[THE DATA Boundary: Start]

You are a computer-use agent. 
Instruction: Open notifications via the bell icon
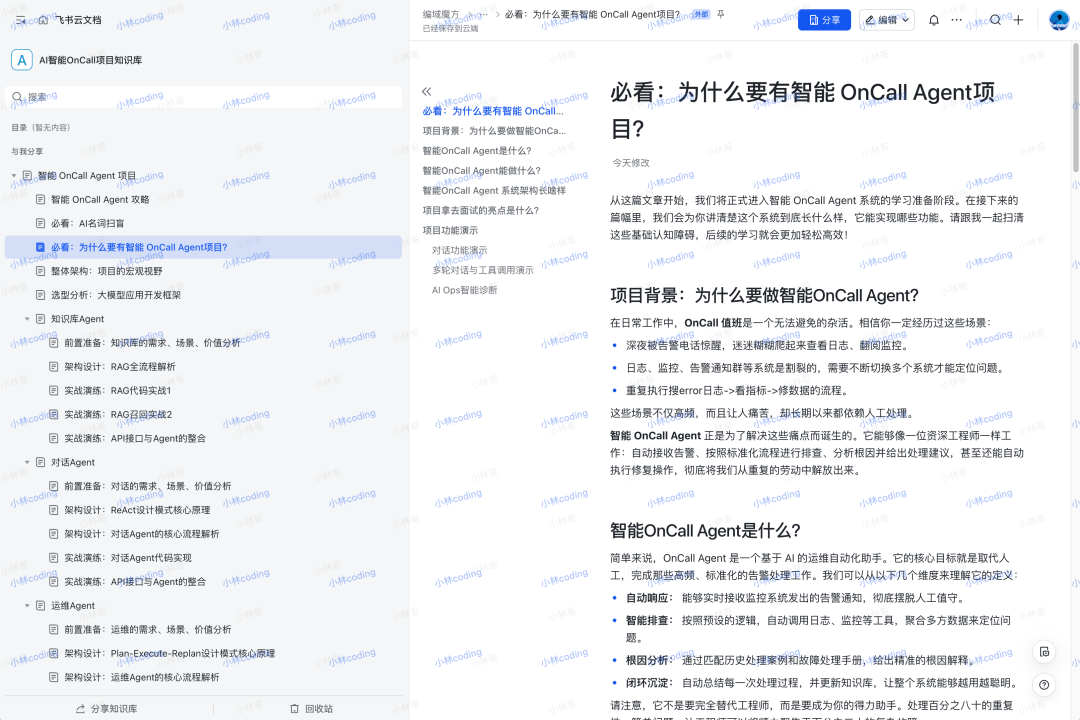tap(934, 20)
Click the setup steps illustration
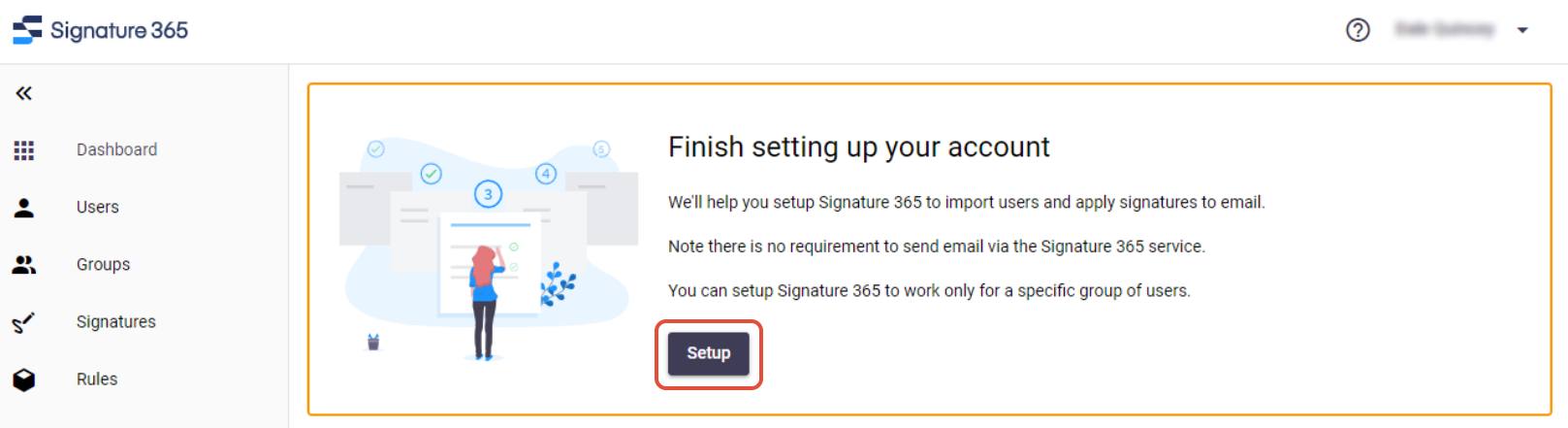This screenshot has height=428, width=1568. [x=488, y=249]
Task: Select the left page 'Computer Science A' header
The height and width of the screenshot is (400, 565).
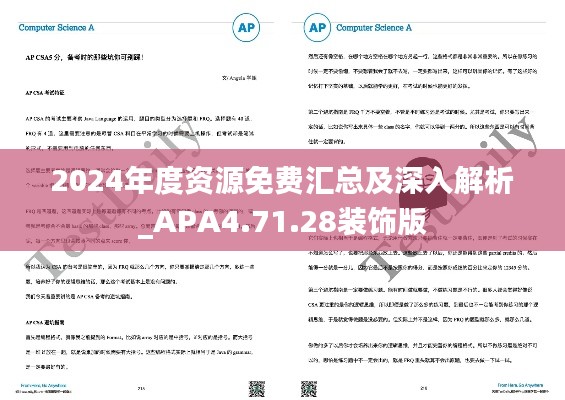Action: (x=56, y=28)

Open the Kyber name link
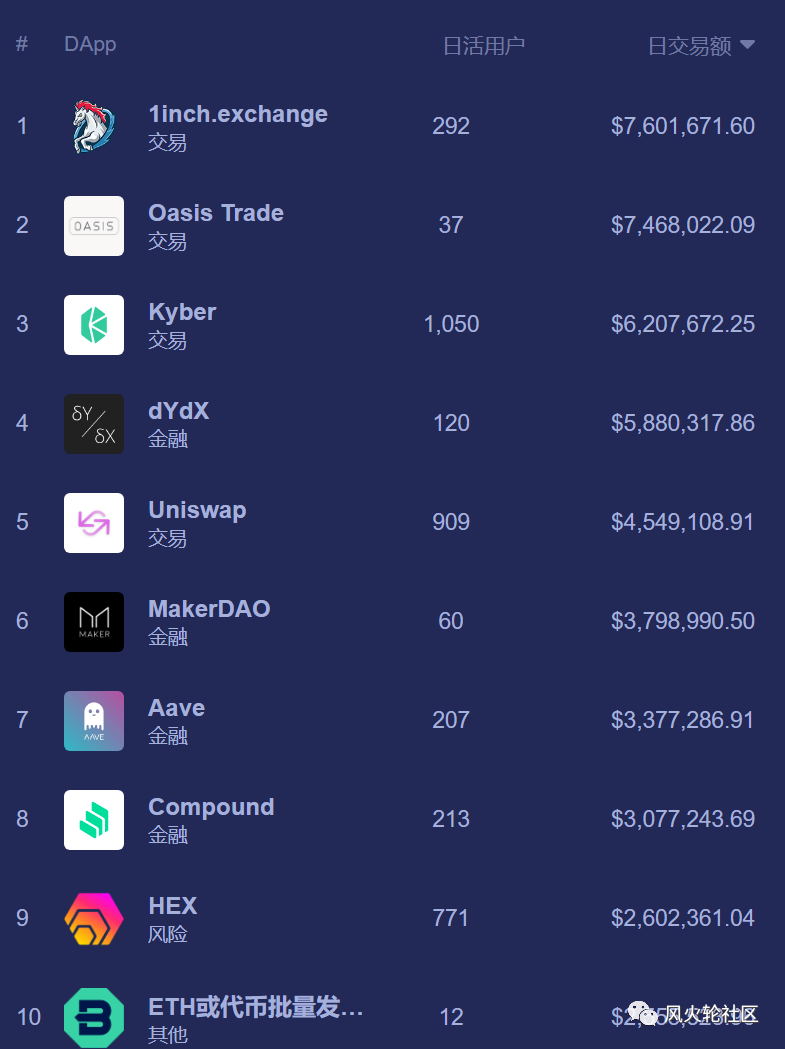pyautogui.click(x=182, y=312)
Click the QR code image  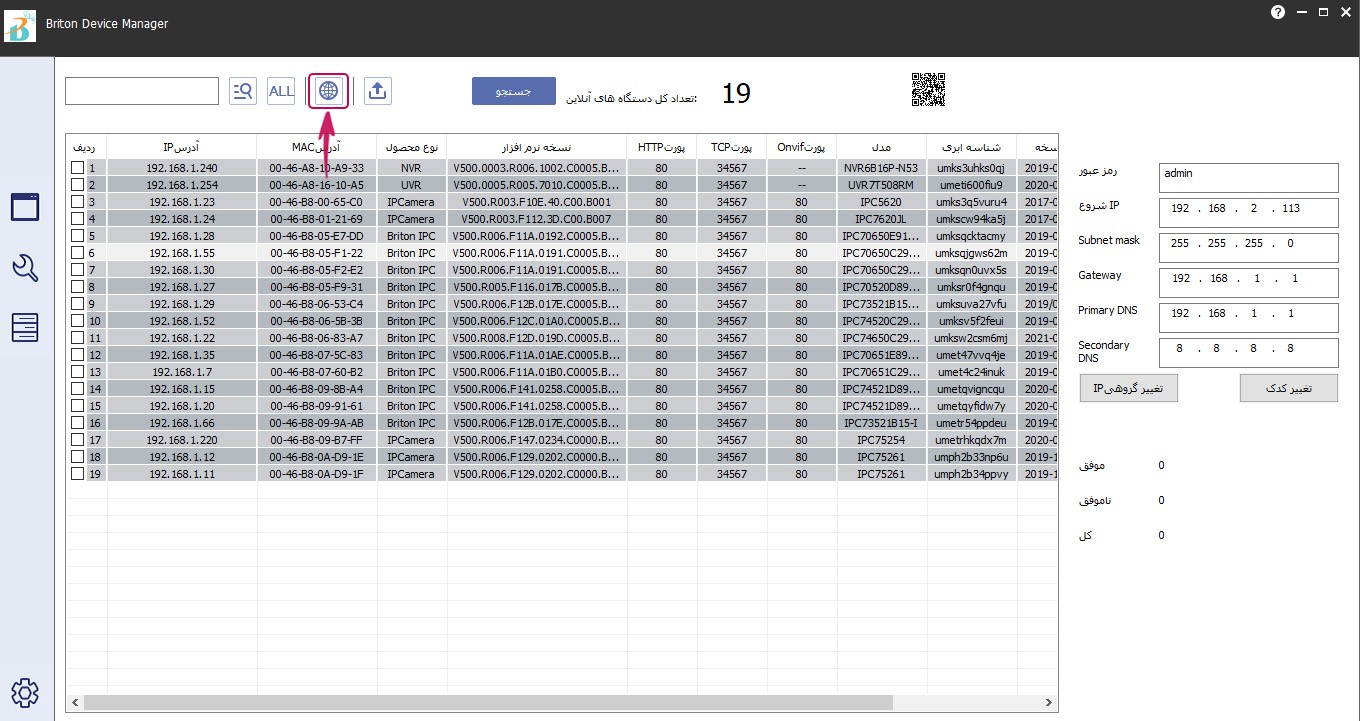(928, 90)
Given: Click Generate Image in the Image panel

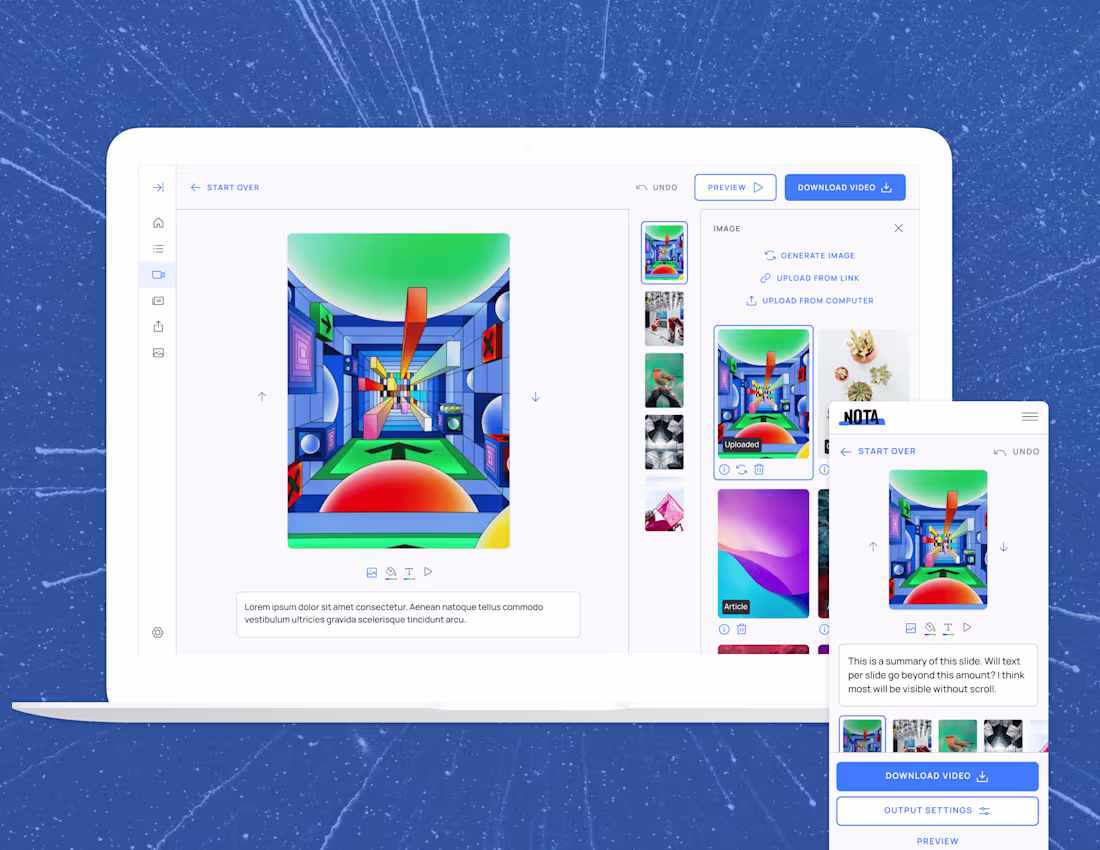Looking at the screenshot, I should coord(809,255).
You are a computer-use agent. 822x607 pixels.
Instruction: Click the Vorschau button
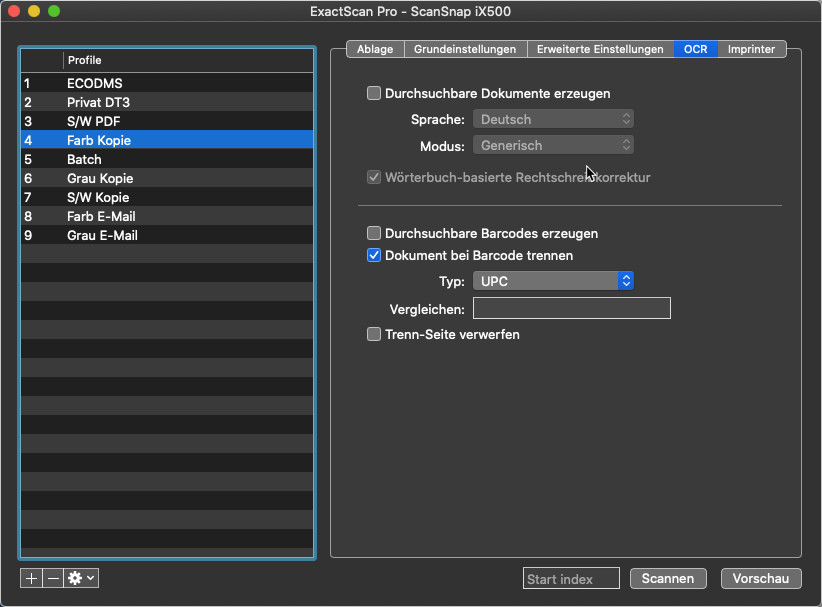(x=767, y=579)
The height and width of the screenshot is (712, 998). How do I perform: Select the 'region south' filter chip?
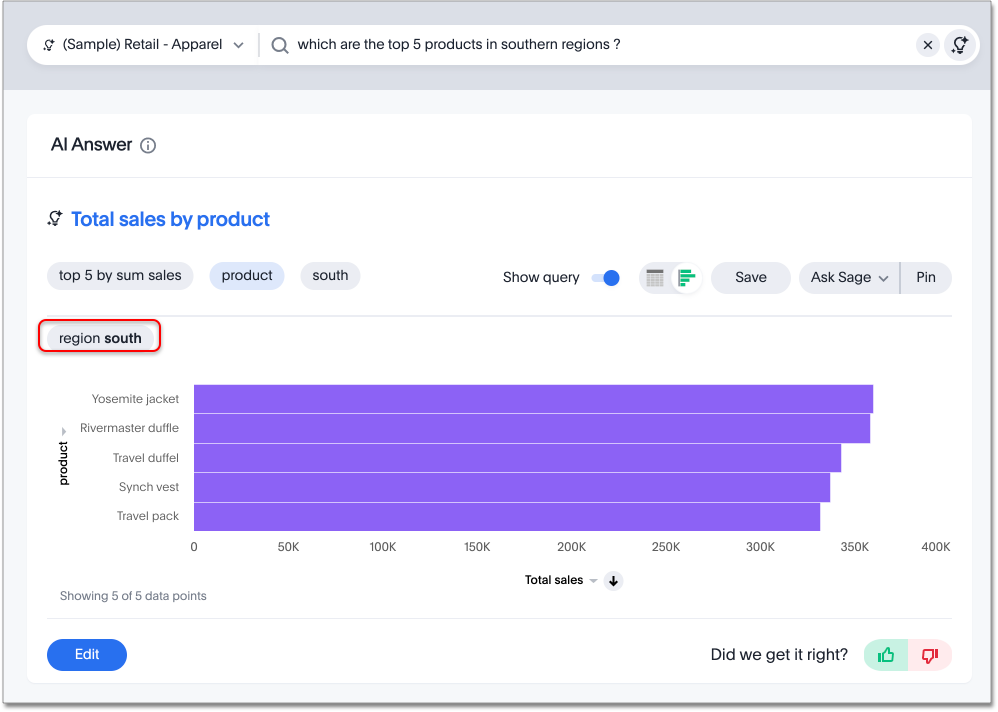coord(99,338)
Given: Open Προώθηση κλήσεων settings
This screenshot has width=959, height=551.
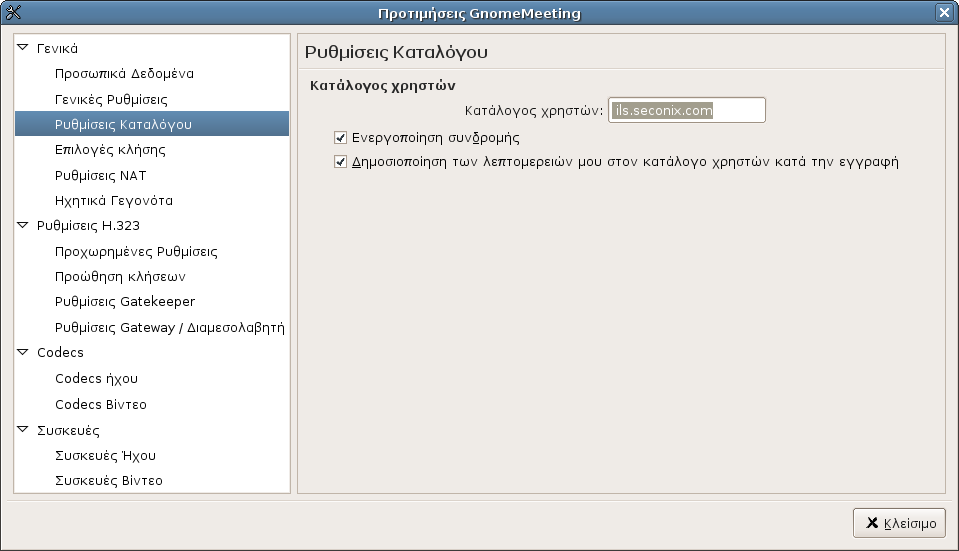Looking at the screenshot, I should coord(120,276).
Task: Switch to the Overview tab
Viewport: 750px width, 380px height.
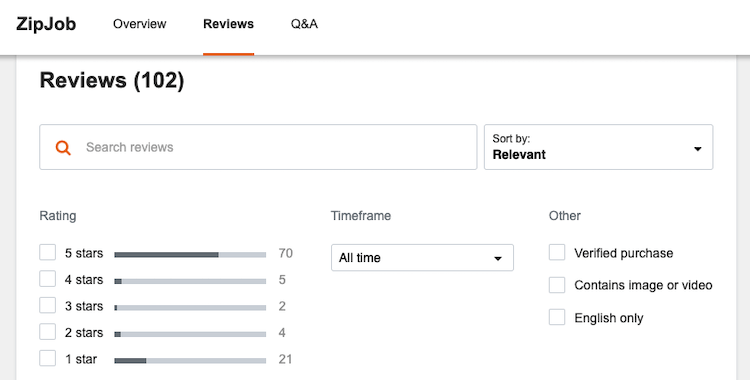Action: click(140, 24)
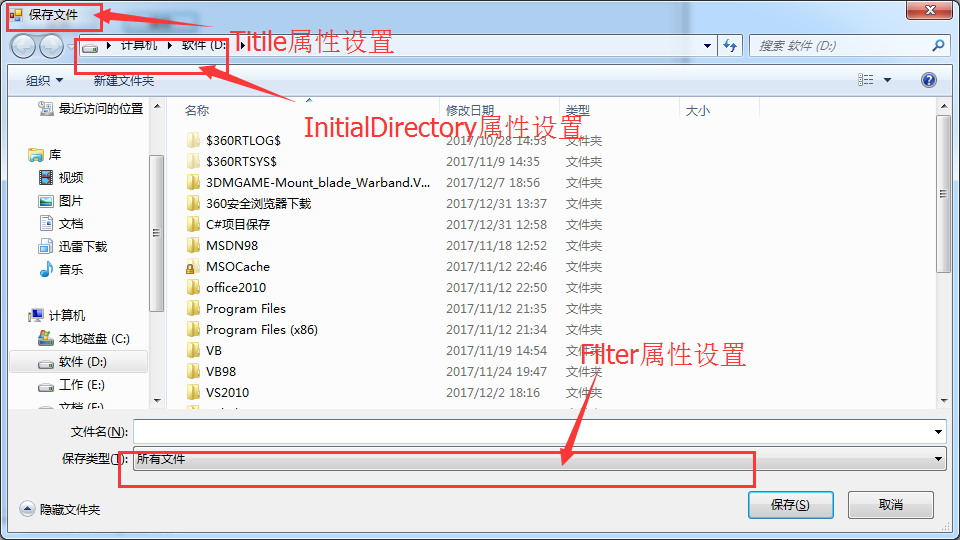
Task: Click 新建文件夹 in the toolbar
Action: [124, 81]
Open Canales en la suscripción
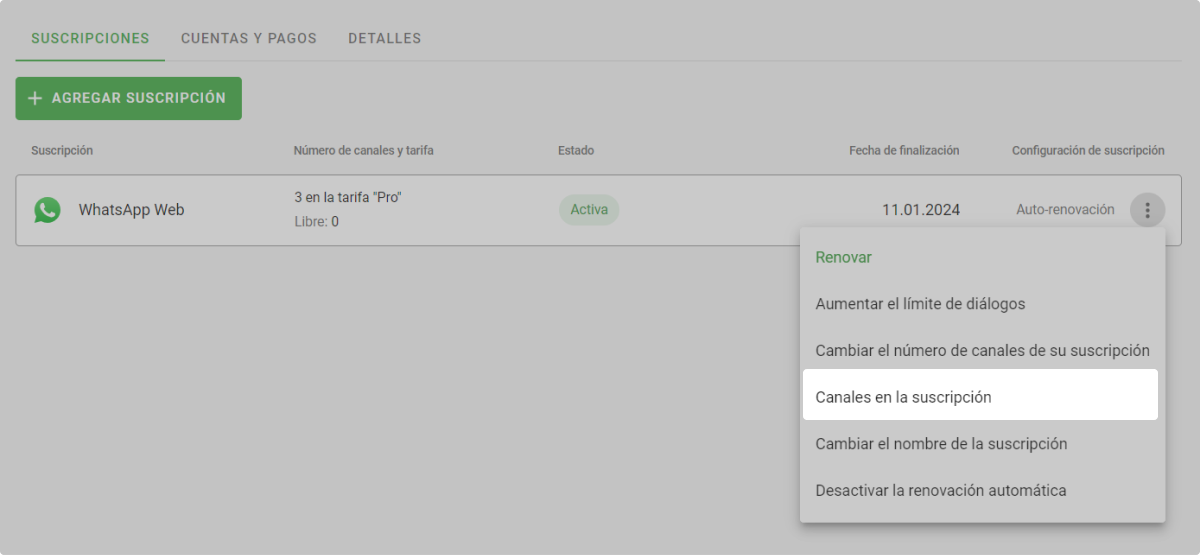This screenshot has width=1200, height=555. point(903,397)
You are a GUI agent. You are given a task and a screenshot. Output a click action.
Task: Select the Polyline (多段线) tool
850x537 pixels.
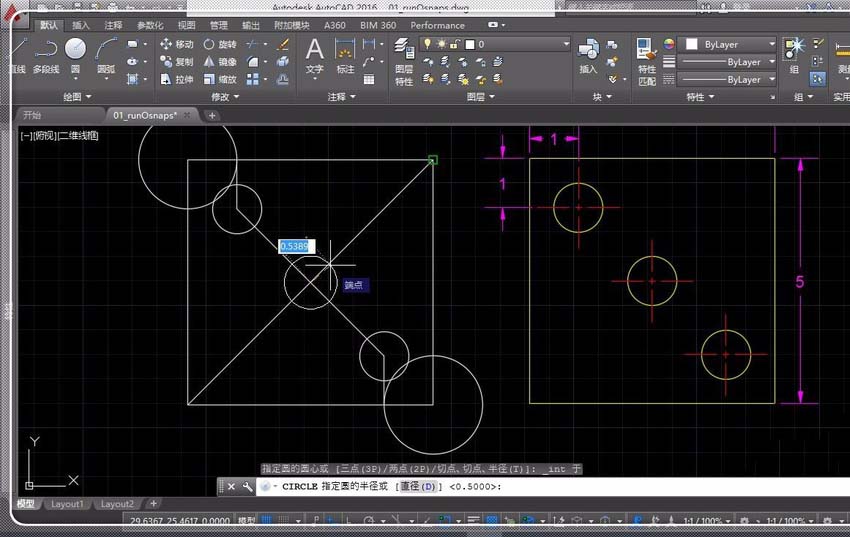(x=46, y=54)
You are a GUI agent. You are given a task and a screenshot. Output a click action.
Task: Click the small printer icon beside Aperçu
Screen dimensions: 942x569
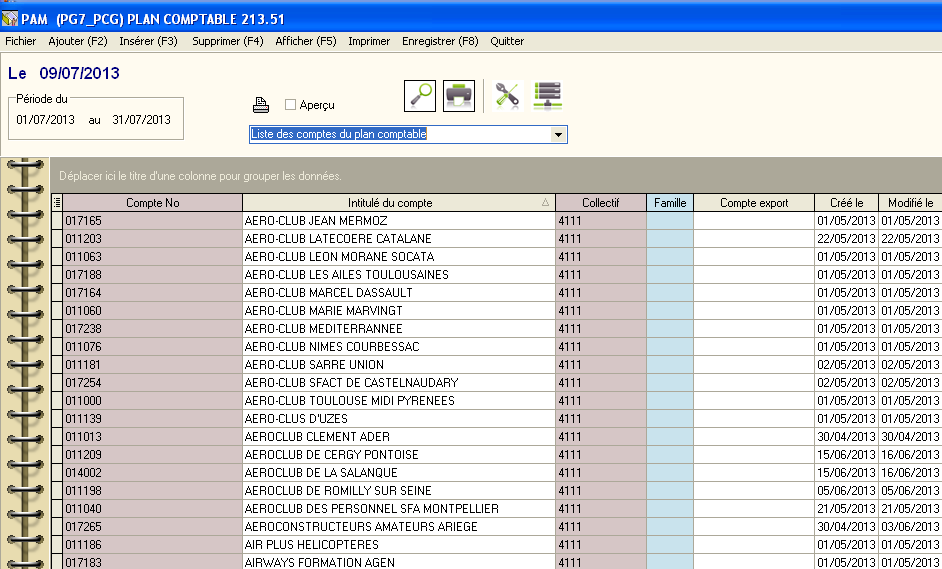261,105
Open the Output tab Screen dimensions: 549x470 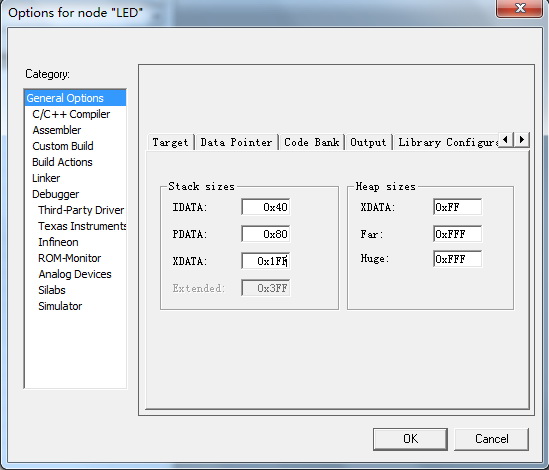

[THE DATA Boundary: End]

Determine, please, how many lines hold "agent" in the records, and give that number by itself.

◆ THE COMPLETED TASK ◆
4